#### [DOCUMENT SEGMENT]
-- -- --
This section presents some of the cultural services that nature provides to humanity such as recreation.
Here we present estimates for the recreational and aesthetic benefits. Recreation is by far the largest service, by value, that we currently measure with an average of about £8.3 billion across the time series (2009 to 2017).
As well as measuring recreation by looking at surveys we also capture recreational values in the housing market by looking at the willingness to pay for living close to green and blue spaces (see Figure 32). However, a lack of significant data means we were unable to split the additional housing value into recreational and aesthetic benefits. Therefore, the estimates provided in Figure 32 show the combined recreational and aesthetic values found in house prices. We do know that the recreational element in the house prices makes up a large proportion of the total benefit of the housing stock – largely because more houses are close to outdoor spaces than have views of nature.
We have also looked at how nature helps science, however, this work is only in its development phase as will be explained in the Estimates of science section.
Estimates of outdoor recreation refers to people aged 16 years and over and excludes overnight and tourist visits.
In the UK, around 11 billion hours were spent in the natural environment in 2017. This cultural service was valued at a substantial £7.8 billion. Since 2009, the amount of time spent in the natural environment has gradually increased over time (see Figure 33). With more people living in and visiting urban habitats, on average 48% of time spent on outdoor recreation was in urban areas, for example parks and allotments.
Overall the average length of an outdoor recreation visit in the UK was two hours and 10 minutes. As 48 minutes of this time was spent on travel to and from the visit destination, one hour and 22 minutes was spent at the visit destination. For some visitors travel time could be considered part of the enjoyment from nature, which may be reflected in the choice of travel method or route chosen. For others it may represent a willingness to pay or a cost of accessing outdoor recreation.
Between 2009 and 2017, overall time spent on outdoor recreation visits increased by 41%. This was driven largely by a 1.2 billion (33%) increase in visitor numbers, while average time spent per visit increased by seven minutes (6%). Visitor numbers increased from 3.7 billion to 4.9 billion between 2009 and 2017.
While people visited urban areas most (55% of visits), they tended to spend less time on these visits than outdoor recreation in other habitats. The average visit to outdoor urban areas lasted one hour and 52 minutes, the shortest visit length of all habitats. The longest visits were to mountain and moorland habitats, at three hours and 15 minutes, shortly followed by trips to the coast, at three hours and 12 minutes.
-- -- --
#### [DATA EXTRACT]
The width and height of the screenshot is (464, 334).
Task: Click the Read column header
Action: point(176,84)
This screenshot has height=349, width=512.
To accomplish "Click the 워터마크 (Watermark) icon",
-- -- --
#### [TO-DO LIST]
• 1. Quote the passage on outdoor recreation from "We have also" to "parks and allotments.".
• 2. Answer these questions from the passage on outdoor recreation:
(a) What was the overall average length of an outdoor recreation visit in the UK?
(b) Which habitats had the longest visits, and how long did those visits last?
(c) How did visitor numbers change between 2009 and 2017?
• 3. Carry on the passage about outdoor recreation in the UK, starting after its last sentence.
The material shown alongside the passage on outdoor recreation stands apart from it.

#### [RESPONSE LIST]
• 1.
We have also looked at how nature helps science, however, this work is only in its development phase as will be explained in the Estimates of science section.
Estimates of outdoor recreation refers to people aged 16 years and over and excludes overnight and tourist visits.
In the UK, around 11 billion hours were spent in the natural environment in 2017. This cultural service was valued at a substantial £7.8 billion. Since 2009, the amount of time spent in the natural environment has gradually increased over time (see Figure 33). With more people living in and visiting urban habitats, on average 48% of time spent on outdoor recreation was in urban areas, for example parks and allotments.

• 2.
(a) Two hours and 10 minutes.
(b) Mountain and moorland habitats, at three hours and 15 minutes.
(c) They increased from 3.7 billion to 4.9 billion.

• 3.
English visits represented 72% of overall UK time spent in the natural environment. This is unsurprising as England represents the majority of the UK population (84% of the population aged 16 years and over ). However, in comparison to the rest of the UK, on average people in England spent the least amount of time on outdoor recreation, at 143 hours per person annually. Annual time spent per person was highest in Wales, at 498 hours per person. In Scotland on average people spent 204 hours on outdoor recreation annually.
While time spent in the natural environment has increased over the time series, the annual value of this service fluctuated between a high of approximately £9.3 billion in 2010 to a low of approximately £7.0 billion in 2015. Recreational visits in nature are valued based on expenditure per trip (that is, fuel, public transport costs, admission costs and parking fees).For more information on how we calculate the annual value please see the Methodology guide.
The total expenditure for recreation in the UK, in natural habitats, equated to around £7.8 billion in 2017. This amount has decreased by a little over £1 billion since 2009, and the number of visits in the UK has increased by over one billion during the same period. This may suggest that people are choosing cheaper outdoor activities. The average spend per outdoor recreation visit was £1.59 in 2017.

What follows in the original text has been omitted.